LiRa: A New Likelihood-Based Similarity Score for Collaborative Filtering
This work addresses a key challenge in collaborative filtering for recommender systems, offering potential improvements in accuracy and scalability, though it appears incremental as it builds on existing similarity evaluation methods.
The paper tackled the problem of evaluating similarity between users in recommender systems with high missing data rates by introducing LiRa, a likelihood-based similarity score, which was shown to be more effective than traditional methods like Pearson correlation in identifying similar users.

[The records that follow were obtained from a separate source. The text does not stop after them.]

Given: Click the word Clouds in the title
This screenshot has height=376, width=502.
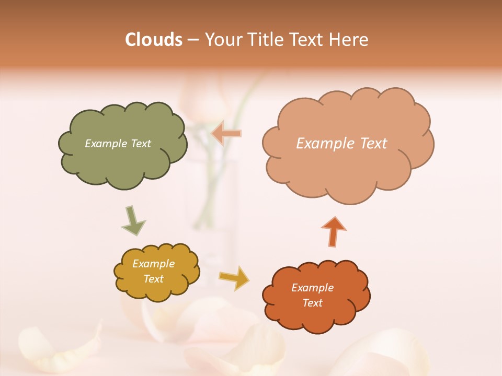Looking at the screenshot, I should click(153, 40).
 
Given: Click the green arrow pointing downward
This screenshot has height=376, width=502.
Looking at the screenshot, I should click(133, 220).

Recommender system data presents unique challenges to the data mining, machine learning, and algorithms communities. The high missing data rate, in combination with the large scale and high dimensionality that is typical of recommender systems data, requires new tools and methods for efficient data analysis. Here, we address the challenge of evaluating similarity between two users in a recommender system, where for each user only a small set of ratings is available. We present a new similarity score, that we call LiRa, based on a statistical model of user similarity, for large-scale, discrete valued data with many missing values. We show that this score, based on a ratio of likelihoods, is more effective at identifying similar users than traditional similarity scores in user-based collaborative filtering, such as the Pearson correlation coefficient. We argue that our approach has significant potential to improve both accuracy and scalability in collaborative filtering.